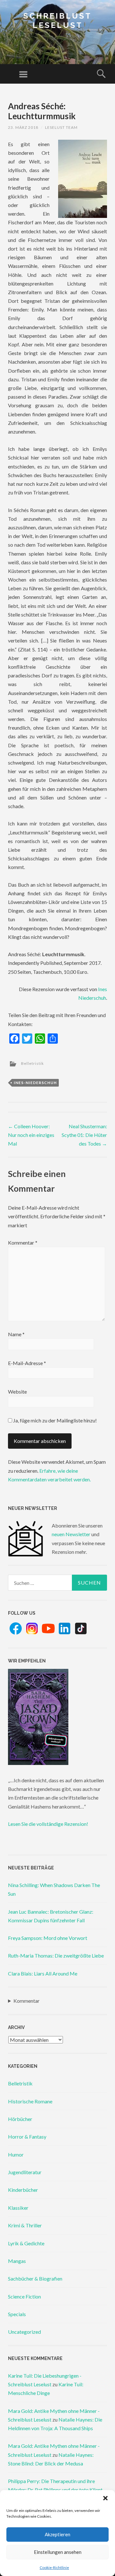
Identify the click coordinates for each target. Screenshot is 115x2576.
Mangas (17, 2261)
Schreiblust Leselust (57, 20)
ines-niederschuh (35, 1082)
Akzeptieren (57, 2534)
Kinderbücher (23, 2190)
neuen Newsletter (71, 1534)
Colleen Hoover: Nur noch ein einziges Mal (31, 1135)
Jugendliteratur (25, 2172)
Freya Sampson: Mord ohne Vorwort (47, 1938)
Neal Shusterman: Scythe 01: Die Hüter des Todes (84, 1135)
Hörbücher (20, 2119)
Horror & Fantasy (27, 2136)
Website (17, 1391)
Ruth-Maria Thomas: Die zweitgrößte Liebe (56, 1955)
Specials (17, 2314)
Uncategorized (24, 2332)
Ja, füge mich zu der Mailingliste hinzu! (54, 1420)
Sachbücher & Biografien (35, 2278)
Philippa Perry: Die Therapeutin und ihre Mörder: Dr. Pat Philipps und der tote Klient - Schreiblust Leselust (56, 2489)
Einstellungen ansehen (57, 2552)
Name (16, 1334)
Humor (16, 2154)
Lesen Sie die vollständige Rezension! (48, 1824)
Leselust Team (61, 127)
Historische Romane (30, 2101)
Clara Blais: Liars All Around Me (42, 1973)
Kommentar (22, 1242)
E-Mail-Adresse (27, 1363)
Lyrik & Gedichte (26, 2243)
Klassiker (18, 2208)
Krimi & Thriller (25, 2225)
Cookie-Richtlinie (54, 2567)
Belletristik (32, 1063)
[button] (105, 2498)
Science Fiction (24, 2296)
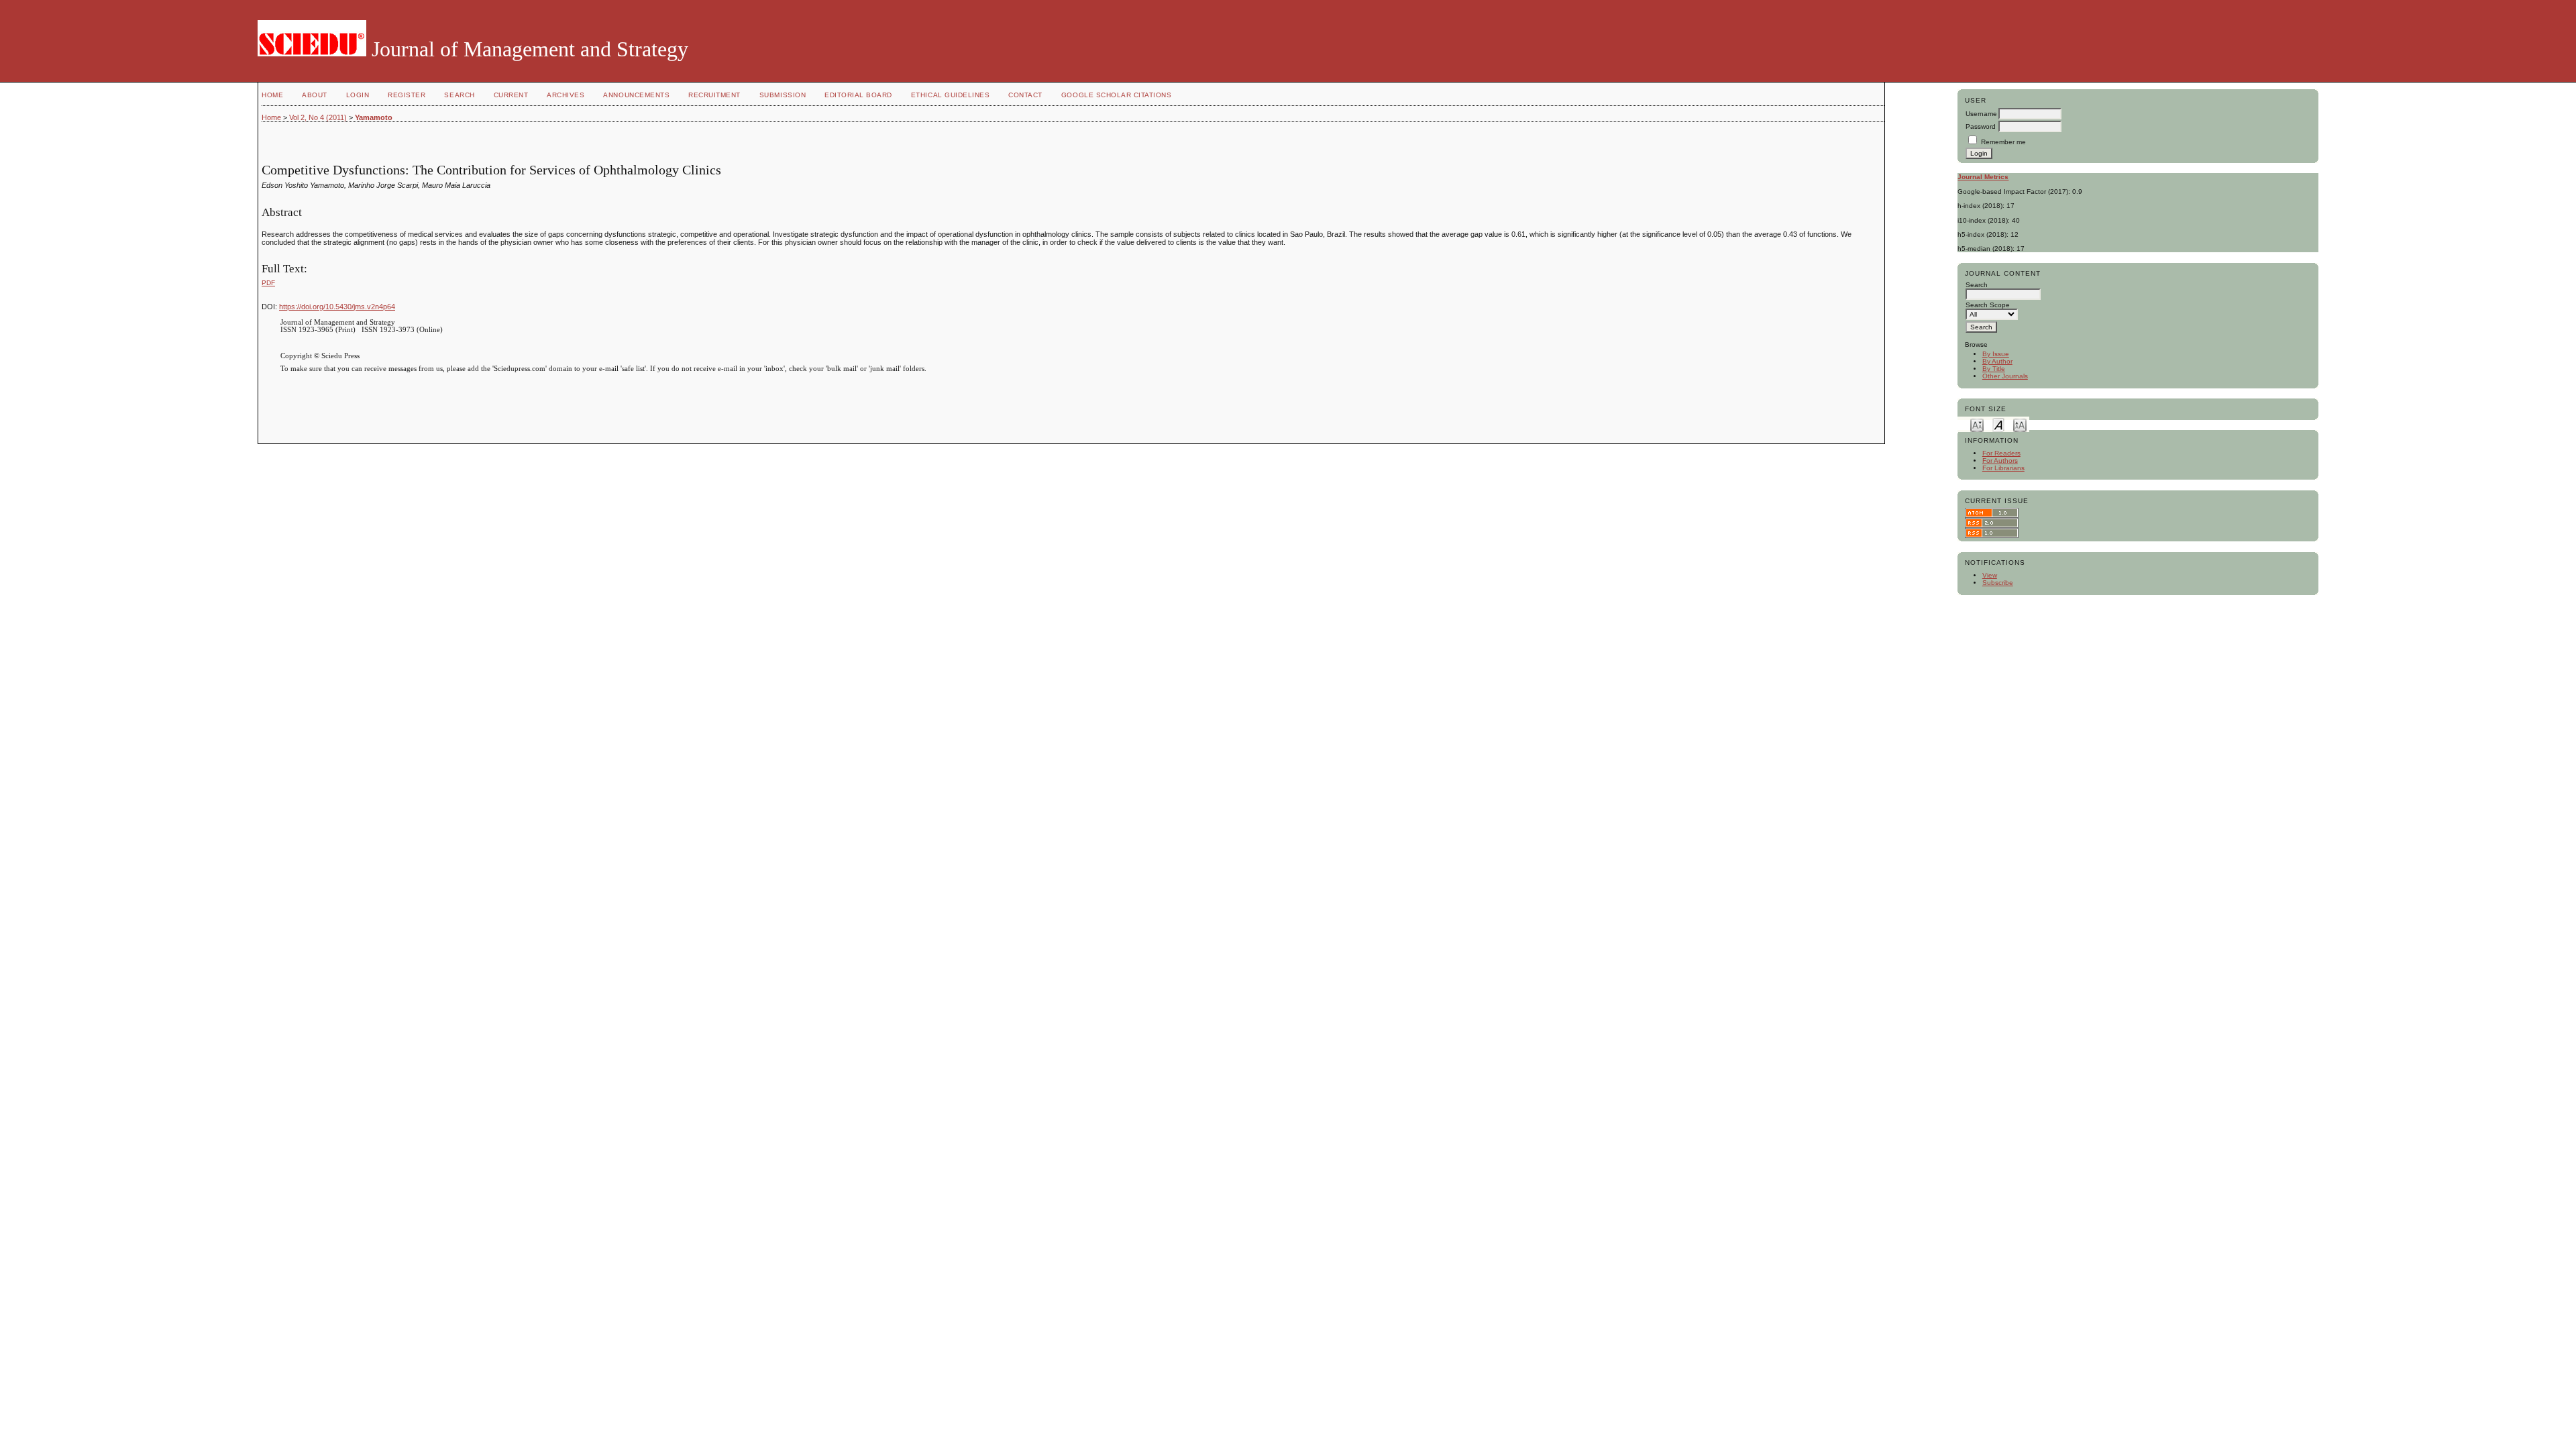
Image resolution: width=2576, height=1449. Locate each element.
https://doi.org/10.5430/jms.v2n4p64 (337, 307)
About (314, 95)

--------------------

## Activity:
From the first line above down to the line with "Image resolution: width=2576, height=1449.", reproduce every line and no others, omitting pictures.

## Your solution:
Identify the click coordinates for each target. Screenshot is 115x2576.
Mangas (17, 2261)
Schreiblust Leselust (57, 20)
ines-niederschuh (35, 1082)
Akzeptieren (57, 2534)
Kinderbücher (23, 2190)
neuen Newsletter (71, 1534)
Colleen Hoover: Nur noch ein einziges Mal (31, 1135)
Jugendliteratur (25, 2172)
Freya Sampson: Mord ohne Vorwort (47, 1938)
Neal Shusterman: Scythe 01: Die Hüter des Todes (84, 1135)
Hörbücher (20, 2119)
Horror & Fantasy (27, 2136)
Website (17, 1391)
Ruth-Maria Thomas: Die zweitgrößte Liebe (56, 1955)
Specials (17, 2314)
Uncategorized (24, 2332)
Ja, füge mich zu der Mailingliste hinzu! (54, 1420)
Sachbücher & Biografien (35, 2278)
Philippa Perry: Die Therapeutin und ihre Mörder: Dr. Pat Philipps und der tote Klient - Schreiblust Leselust (56, 2489)
Einstellungen ansehen (57, 2552)
Name (16, 1334)
Humor (16, 2154)
Lesen Sie die vollständige Rezension! (48, 1824)
Leselust Team (61, 127)
Historische Romane (30, 2101)
Clara Blais: Liars All Around Me (42, 1973)
Kommentar (22, 1242)
E-Mail-Adresse (27, 1363)
Lyrik & Gedichte (26, 2243)
Klassiker (18, 2208)
Krimi & Thriller (25, 2225)
Cookie-Richtlinie (54, 2567)
Belletristik (32, 1063)
[button] (105, 2498)
Science Fiction (24, 2296)
Image resolution: width=2576, height=1449. Locate each element.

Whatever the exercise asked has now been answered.